Test number 2, the antibody test would be a game changer as it is instantaneous and would be much more affordable. So I would suggest we wait for this.
Update on Covid 19 testing – 28th March 2020
The antibody test is likely to be available in about 3 weeks. I have some initial information that the cost is about £5 + vat + delivery. This is a finger prick blood test, not dissimilar to a blood sugar test. Surescreen, the laboratory we are in touch with informs us that it will only be selling this to medical facilities, pharmacies etc, to conduct the test on the public.

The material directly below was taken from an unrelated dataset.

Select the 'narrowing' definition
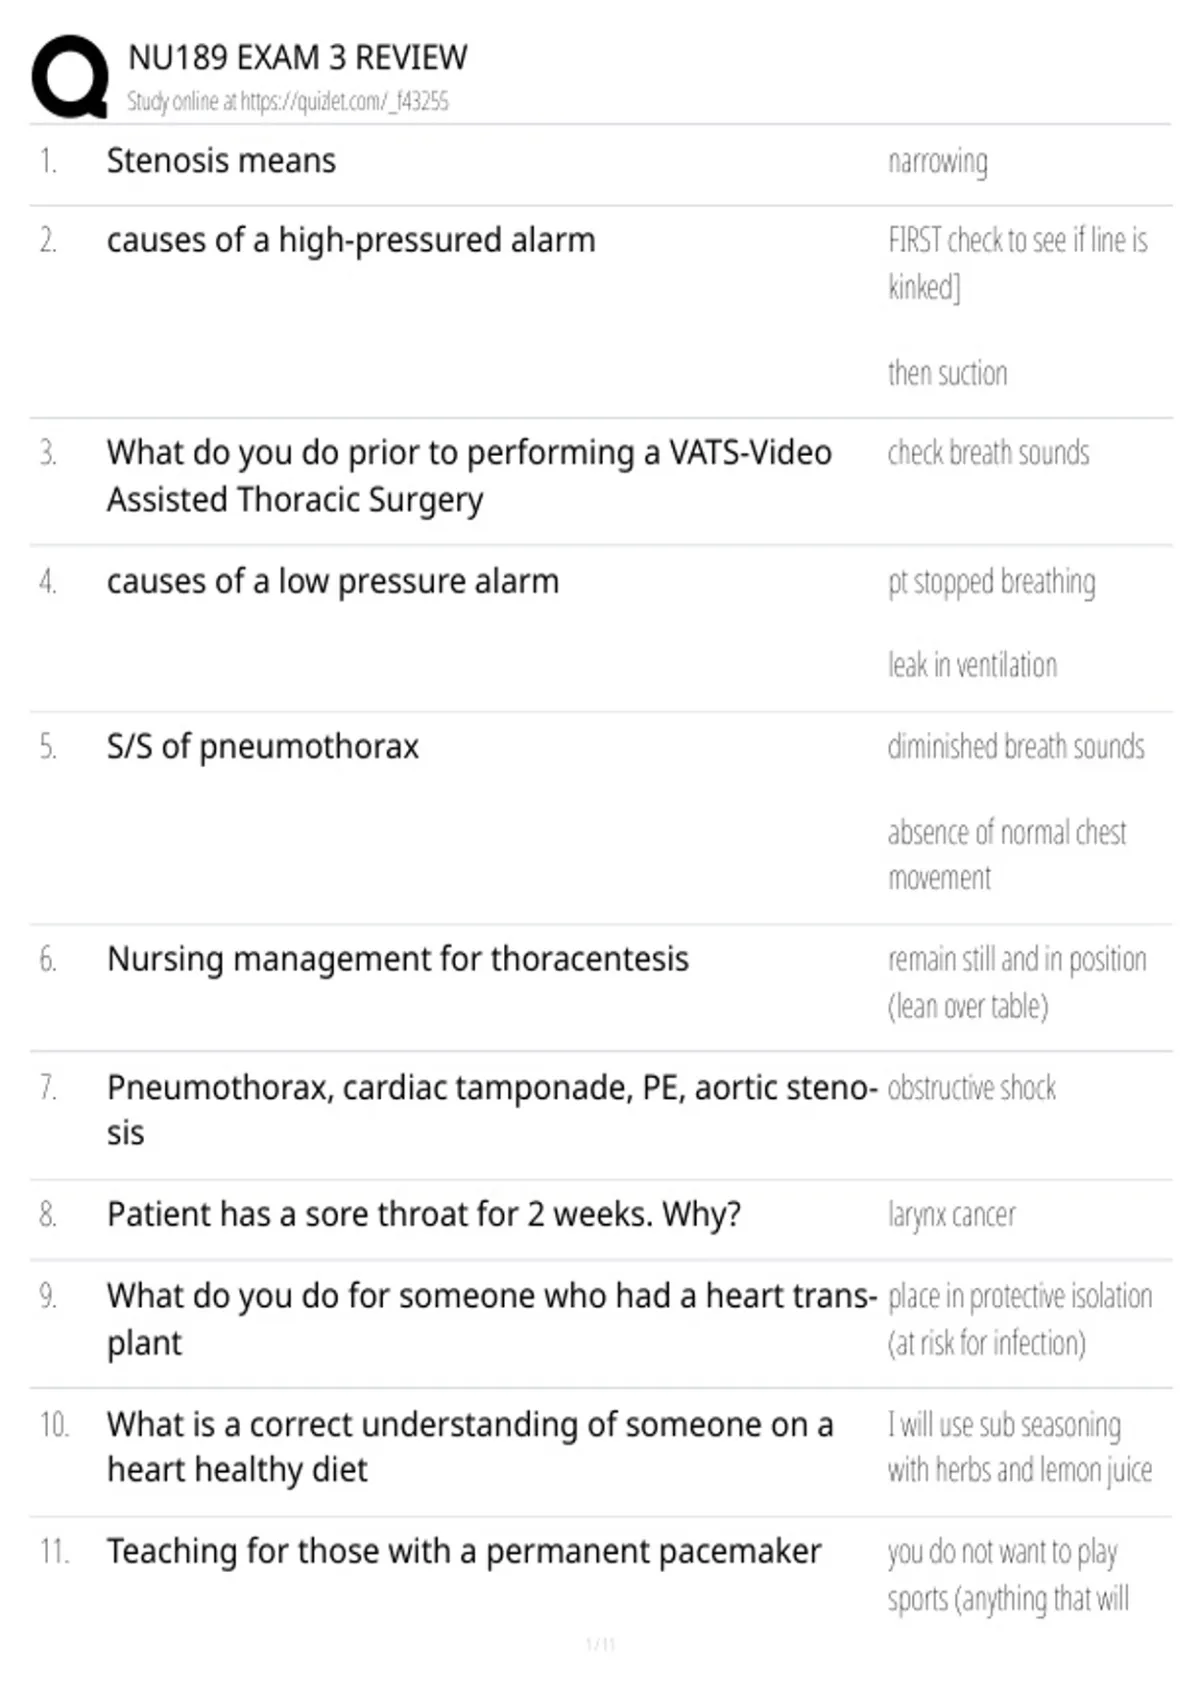pos(938,161)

I am not sure if Public Health England will make this available to everyone or just the key workers. We should know in a few weeks.
Update on Covid 19 testing – 29th March 2020
The German government plans to chart the spread of the disease by testing how many people have acquired antibodies. Researchers hope to have done 100,000 tests by the end of next month, which would be repeated regularly to help decide when to reopen schools and lift other restrictions.
Those shown to have developed immunity could be given a “kind of vaccination passport that allows them, for example, to be exempted from curbs on their activities”, Gérard Krause, a leading immunologist co-ordinating the study, told Der Spiegel magazine.
Hopefully, we will have access to this antibody test. This means that people who are immune can start working again. As we cannot rely on people not to lie about their immunity, I think the vaccination passport is a good idea. It should be recognised internationally so we can start travelling again.